What to work on:
Carry on the forum thread about the Sears shovel joke from its last post.

# Sears.....



## Autocrat (Feb 3, 2005)

Little guy sat in a bar, sipping on a ginger ale.
Door slams open, huge hulking gorilla of a bloke stomps in.
He walks up to the bar, orders a drink, turns to the little fellow and....
WHAM!
Little guy goes flying off his stool and lands in a heap.
_"thats my hammer fist technique, Shotokan Karate!"_
The little guy picks himself up, and goes and sits further down the bar.
He looks towards the bloke that hit him, and sees a huge foot speeding towards him.
WHACK!
Little guy flys a good 6 foot.
_"thats my thunder foot technique, Tae Kwon Do!"_
That little guy crawls off into a corner, and sits hunched over.
Big guy goes stalking over to him, grabs him with one big, beefy hand, grabs his left arm.....
SLAM!
_"thats my Crane skims the water throw, Kung Fu!"_
That little guy gets up, and scampers out the bar, and the big guy laughs!
.....
Ten minutes later, the little guy calmly walks into the bar again, walks up to the big guy.....
KERPOW
The big guy goes fast first into the bar, then slides into a heap on the floor, out cold!
The little guy looks up to the bar man and say......
"when he wakes up, tell thats my shovel technique, Sears!".






:rofl:


----------



## Lisa (Feb 3, 2005)

LOL!  That is very cute! :rofl:


----------



## Autocrat (Feb 3, 2005)

I thought so too!
I got that out of a stupid magazine whilst on a train!
Has anybody else noticed how people look at you as if you're deranged, then move away as fast as possible when you burst out laughing whilst reading?
No?
Must be my looks as well then!
*Sigh*
LOL
Still, I loved that joke so much... I thought I'd share it!

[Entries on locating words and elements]
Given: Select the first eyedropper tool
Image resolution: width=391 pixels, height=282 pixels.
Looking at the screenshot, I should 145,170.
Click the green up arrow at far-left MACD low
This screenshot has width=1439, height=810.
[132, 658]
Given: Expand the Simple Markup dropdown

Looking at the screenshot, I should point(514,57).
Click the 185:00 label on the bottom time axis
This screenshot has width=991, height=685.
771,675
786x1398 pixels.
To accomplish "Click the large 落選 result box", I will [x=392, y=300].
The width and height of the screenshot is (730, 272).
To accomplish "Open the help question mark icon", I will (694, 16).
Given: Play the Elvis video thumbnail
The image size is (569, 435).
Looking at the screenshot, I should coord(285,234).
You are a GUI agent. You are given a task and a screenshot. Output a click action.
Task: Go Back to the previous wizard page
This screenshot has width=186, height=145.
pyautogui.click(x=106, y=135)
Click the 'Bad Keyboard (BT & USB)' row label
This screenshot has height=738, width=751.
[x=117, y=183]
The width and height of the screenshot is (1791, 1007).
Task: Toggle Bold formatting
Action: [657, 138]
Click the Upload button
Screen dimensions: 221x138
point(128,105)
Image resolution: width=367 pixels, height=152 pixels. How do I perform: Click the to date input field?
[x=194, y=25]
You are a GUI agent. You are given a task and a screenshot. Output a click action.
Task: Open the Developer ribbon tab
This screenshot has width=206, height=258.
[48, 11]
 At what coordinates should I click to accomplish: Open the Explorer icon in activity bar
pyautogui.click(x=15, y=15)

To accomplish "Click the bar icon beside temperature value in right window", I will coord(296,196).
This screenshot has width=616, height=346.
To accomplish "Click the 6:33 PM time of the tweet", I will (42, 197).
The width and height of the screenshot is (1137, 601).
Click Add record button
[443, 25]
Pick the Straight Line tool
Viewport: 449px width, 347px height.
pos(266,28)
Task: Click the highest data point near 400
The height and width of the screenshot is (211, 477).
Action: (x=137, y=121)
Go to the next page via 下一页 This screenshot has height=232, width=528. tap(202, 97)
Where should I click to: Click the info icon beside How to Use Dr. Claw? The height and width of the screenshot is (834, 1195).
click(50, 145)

Exercise answer:
----------



## shesulsa (Feb 3, 2005)

*looks at Autocrat as though he's deranged* :uhyeah:


----------



## Sam (Feb 3, 2005)

lol I've heard this, ony it was karate chop from china, karate chop from china, karate chop from china, crowbar from sears.

still funny, though

and yes, I read all the time and that happens often - bursting out laughing at the text and then realizing there are people around me who stare as if I have 3 heads.


----------



## MA-Caver (Feb 3, 2005)

I'm with the little guy, because I used to *be* the little guy... only in my case I used a full (glass) mug of beer on the guy's jaw. Split my beer dammit! Should've emptied it first. Oh well. 

Yeah, I will be reading something or just remembering some funny scenes from a good comedy movie while riding on the bus and chuckle to myself. When I had long hair and was unshaven people thought I was a charlie manson reject or something... heh heh heh heh heh...laughing at/with the voices in my head ala Pink Floyd's Dark Side Of The Moon...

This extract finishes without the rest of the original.